● **Halaman**
Pada beberapa negara, seperti Korea Selatan, merasa bersalah telah dianggap sebagai budaya. Oleh beberapa sosiolog, istilah ini dikenal dengan gulity culture; yang mana pejabat, tokoh politik, atau korporasi, akan memberikan permintaan maaf secara terbuka atas kegagalan atau kesalahan yang telah mereka buat.

Sebelum para pejabat pemerintahan ramai-ramai meminta maaf atas jatuhnya korban di Tragedi Itaewon, mantan Perdana Menteri Korsel Chung Hong-won, pernah melakukan hal serupa. Pada 2016 lalu, ia meminta maaf bahkan mundur dari jabatannya karena insiden tenggelamnya kapal feri Sewol yang menewaskan 476 penumpang.

Mundur ke tahun 2011, Menteri Ekonomi Choi Joong-kyung mengundurkan diri karena merasa bertanggung jawab atas terjadinya pemadaman listrik yang menimbulkan kemarahan masyarakat.

● **Tugas 1**
Tampilkan tanpa perubahan bagian teks tentang budaya rasa bersalah di Korea Selatan yang dimulai dengan kata-kata yang memuat "Sebelum para pejabat" dan berakhir pada "menewaskan 476 penumpang.".
● **Tugas 2**
Menurut teks tentang budaya rasa bersalah di Korea Selatan, pada tahun berapa Menteri Ekonomi Choi Joong-kyung mengundurkan diri?
● **Tugas 3**
Teruskan teks tentang budaya rasa bersalah di Korea Selatan setelah kalimat terakhirnya.

● **Kutipan catatan**
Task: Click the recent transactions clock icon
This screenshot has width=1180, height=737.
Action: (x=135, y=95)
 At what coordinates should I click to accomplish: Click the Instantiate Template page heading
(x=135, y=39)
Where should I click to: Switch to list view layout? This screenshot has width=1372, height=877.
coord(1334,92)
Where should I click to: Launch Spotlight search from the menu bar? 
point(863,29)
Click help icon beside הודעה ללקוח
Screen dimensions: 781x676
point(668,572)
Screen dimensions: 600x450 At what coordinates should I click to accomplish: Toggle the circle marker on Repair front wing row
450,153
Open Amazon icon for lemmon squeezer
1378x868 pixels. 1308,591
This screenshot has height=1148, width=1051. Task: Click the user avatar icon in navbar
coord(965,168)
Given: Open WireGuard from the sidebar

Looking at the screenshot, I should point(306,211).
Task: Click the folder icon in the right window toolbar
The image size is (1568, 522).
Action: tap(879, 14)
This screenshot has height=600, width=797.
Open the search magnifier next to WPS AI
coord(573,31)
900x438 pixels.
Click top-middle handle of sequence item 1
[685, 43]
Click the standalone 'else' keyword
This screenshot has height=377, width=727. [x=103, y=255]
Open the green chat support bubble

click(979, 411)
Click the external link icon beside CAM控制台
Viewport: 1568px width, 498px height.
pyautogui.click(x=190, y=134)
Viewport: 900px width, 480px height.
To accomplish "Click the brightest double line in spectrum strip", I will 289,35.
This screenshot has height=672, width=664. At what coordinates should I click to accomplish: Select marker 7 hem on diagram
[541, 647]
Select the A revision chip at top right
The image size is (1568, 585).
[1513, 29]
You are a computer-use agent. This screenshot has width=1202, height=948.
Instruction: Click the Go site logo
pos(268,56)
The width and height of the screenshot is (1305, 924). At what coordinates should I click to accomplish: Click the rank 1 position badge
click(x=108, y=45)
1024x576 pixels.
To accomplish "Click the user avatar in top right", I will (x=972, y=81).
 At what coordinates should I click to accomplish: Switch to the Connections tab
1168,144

● **Jawaban tertulis 1**
Sebelum para pejabat pemerintahan ramai-ramai meminta maaf atas jatuhnya korban di Tragedi Itaewon, mantan Perdana Menteri Korsel Chung Hong-won, pernah melakukan hal serupa. Pada 2016 lalu, ia meminta maaf bahkan mundur dari jabatannya karena insiden tenggelamnya kapal feri Sewol yang menewaskan 476 penumpang.

● **Jawaban tertulis 2**
2011

● **Jawaban tertulis 3**
Menurut laporan Korean Times, kala itu Choi Joong-Kyung menyampaikan pengunduran dirinya setelah terjadi pemadaman listrik selama 30 menit. Akibat pemadaman ini, setidaknya 2,1 juta rumah gelap gulita hingga 1 jam, 2.900 orang terjebak di lift, lampu lalu lintas mati, dan industri harus dihentikan sementara.

Sementara mantan sekretaris senior presiden Korsel, Kim Jin-kook, pernah memutuskan pengunduran diri untuk alasan yang unik. Akhir tahun lalu, ia dihujat habis-habisan di media sosial lantaran putranya diketahui memanfaatkan jabatan Kim untuk mendapatkan pekerjaan.

Mengutip harian Korea JoongAng, putra Kim Jin-kook diketahui kepergok mencantumkan nama besar sang ayah, yang bekerja sebagai Sekretaris Senior Presiden. Ia disebut telah menulis nama ayahnya di CV miliknya untuk mempermudah dirinya mendapat pekerjaan di berbagai perusahaan. Atas kejadian ini, mereka berdua dikecam keras oleh warga Korsel.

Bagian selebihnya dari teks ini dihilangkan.